Records from a collection
########

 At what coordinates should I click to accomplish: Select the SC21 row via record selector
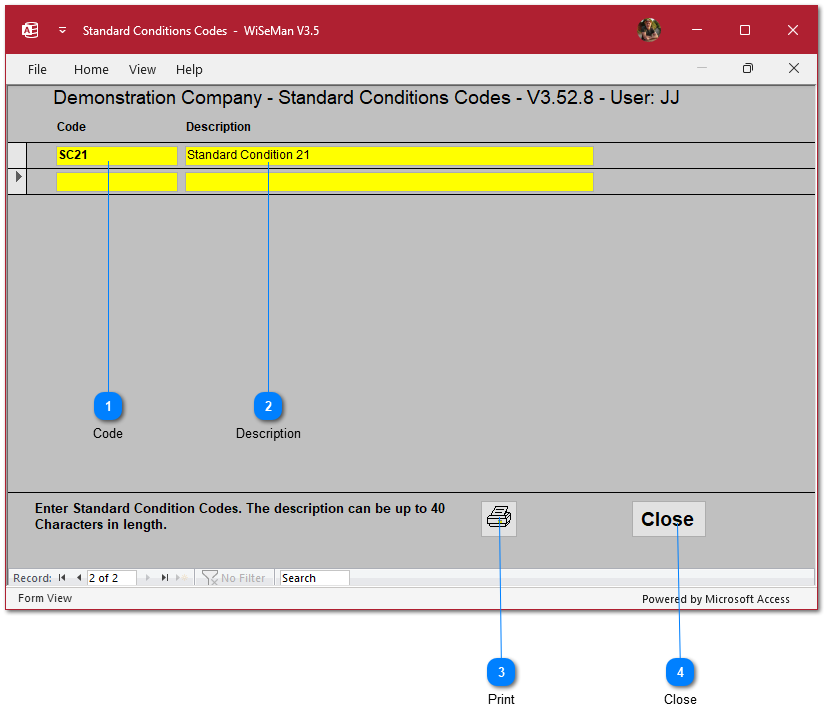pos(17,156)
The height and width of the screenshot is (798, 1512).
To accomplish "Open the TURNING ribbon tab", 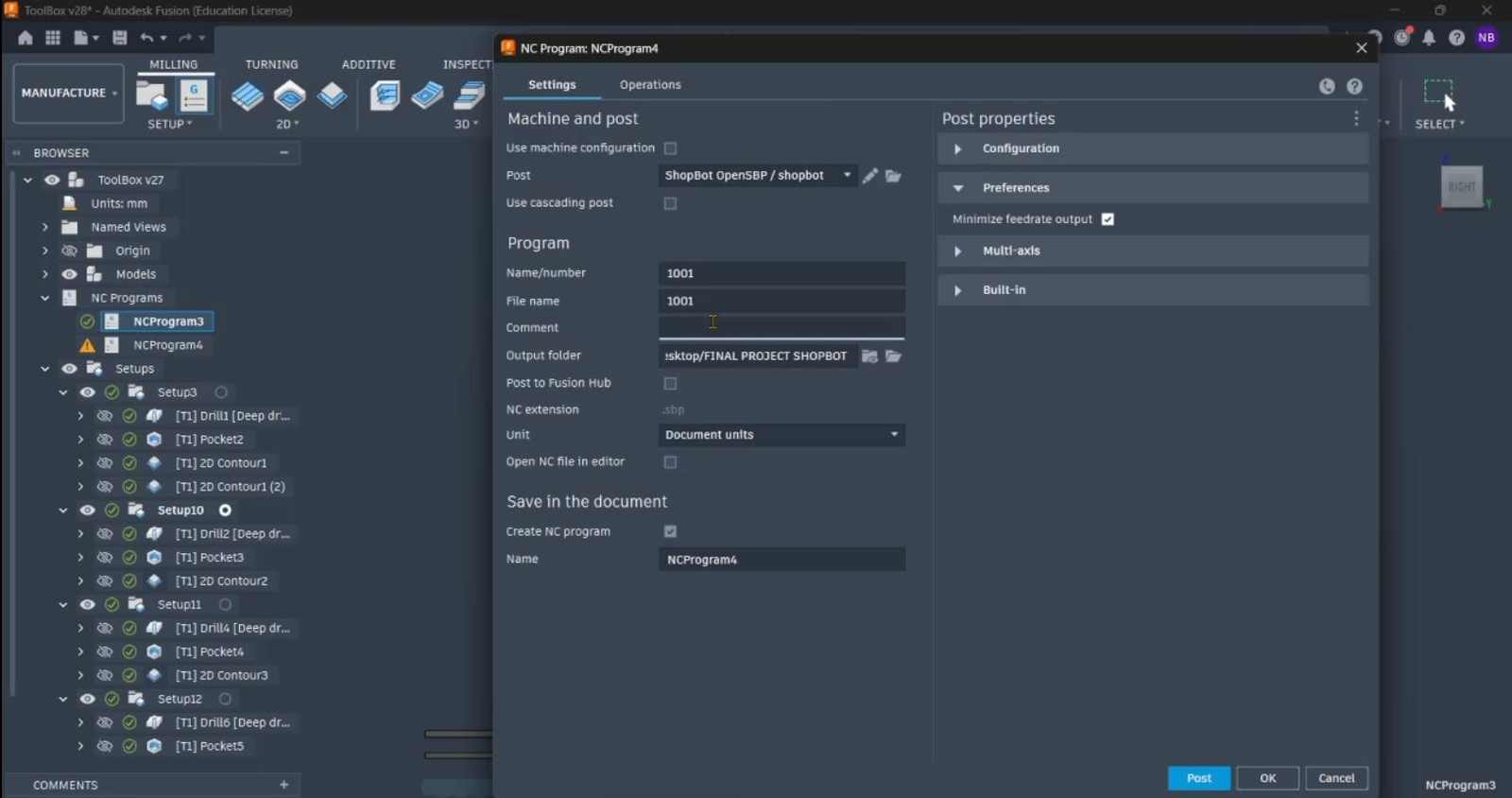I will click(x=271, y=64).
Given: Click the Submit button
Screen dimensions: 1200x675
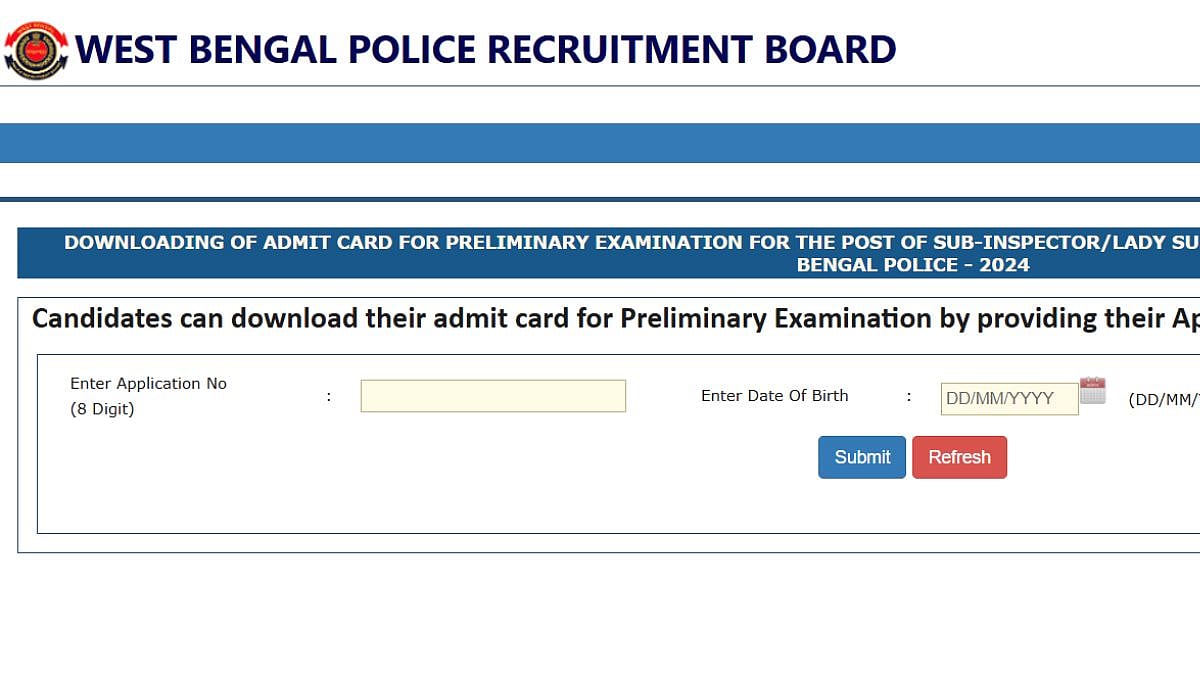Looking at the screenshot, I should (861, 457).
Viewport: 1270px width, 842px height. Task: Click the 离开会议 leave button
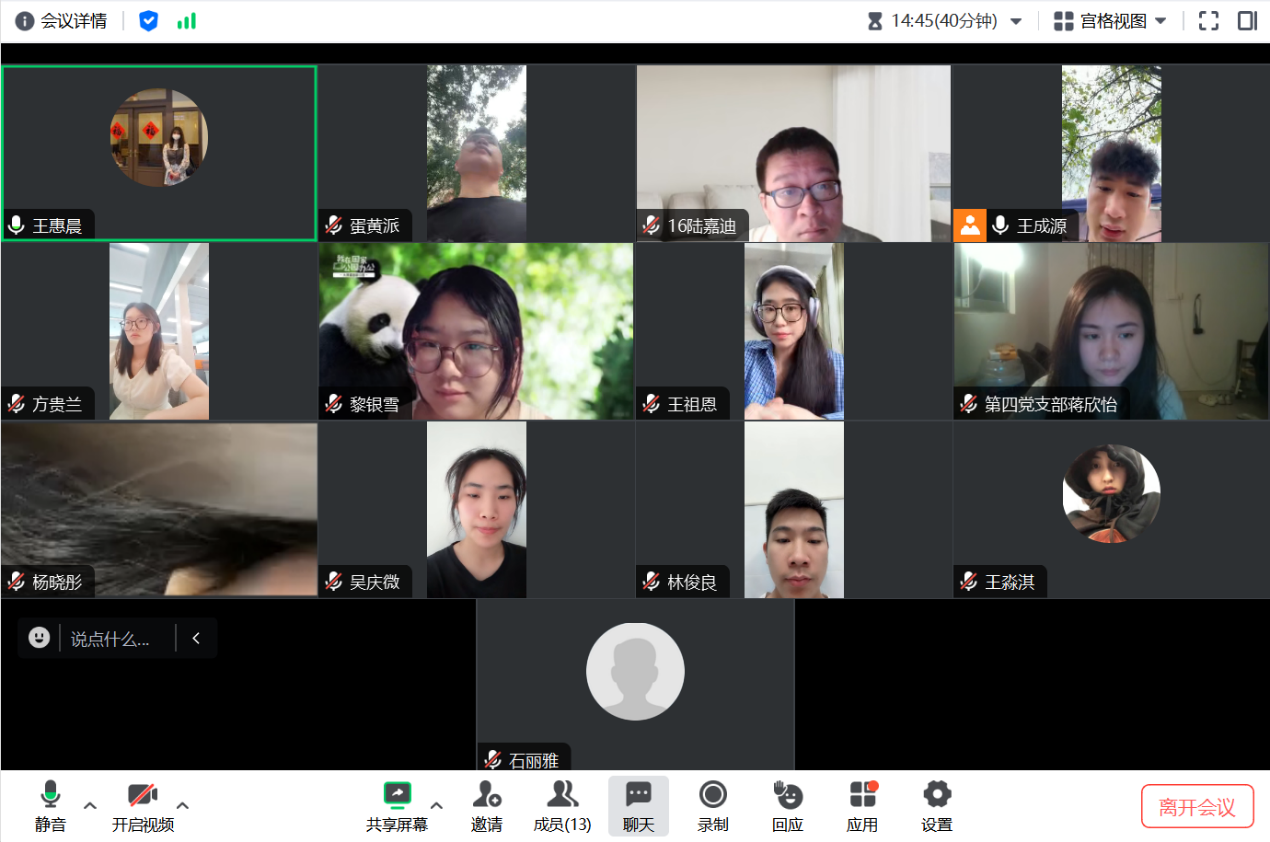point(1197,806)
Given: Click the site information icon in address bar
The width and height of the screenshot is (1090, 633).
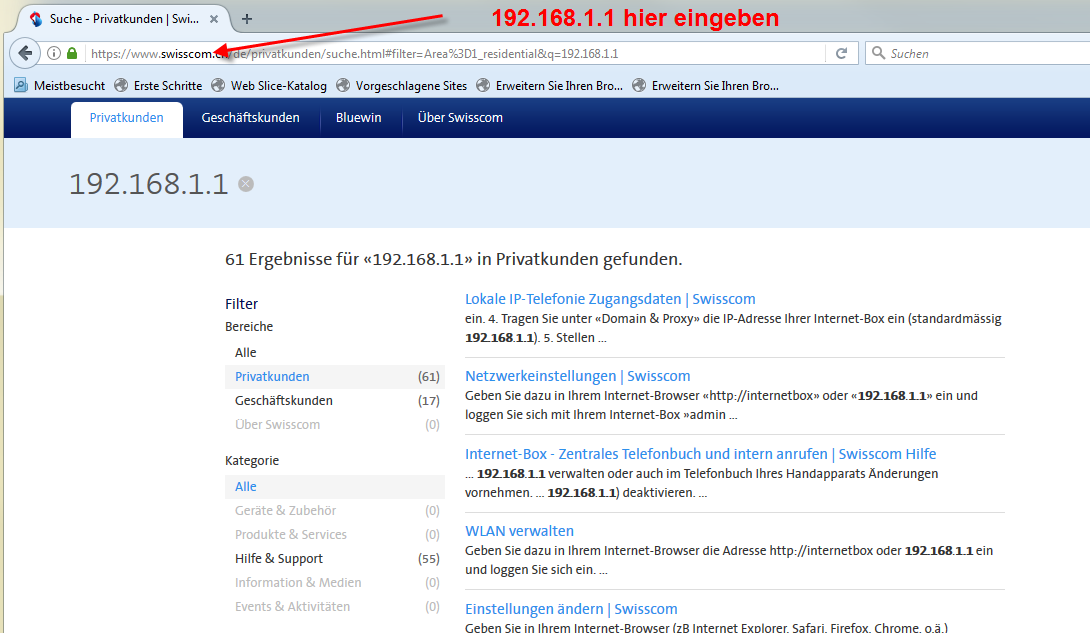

########

> [GOAL OF THE EXERCISE]: Omit the pictures and please write out exactly the lines between the one containing "Given: Click the site" and the last line of the entries, both included.

> [WRITTEN RESPONSE]:
Given: Click the site information icon in address bar
The width and height of the screenshot is (1090, 633).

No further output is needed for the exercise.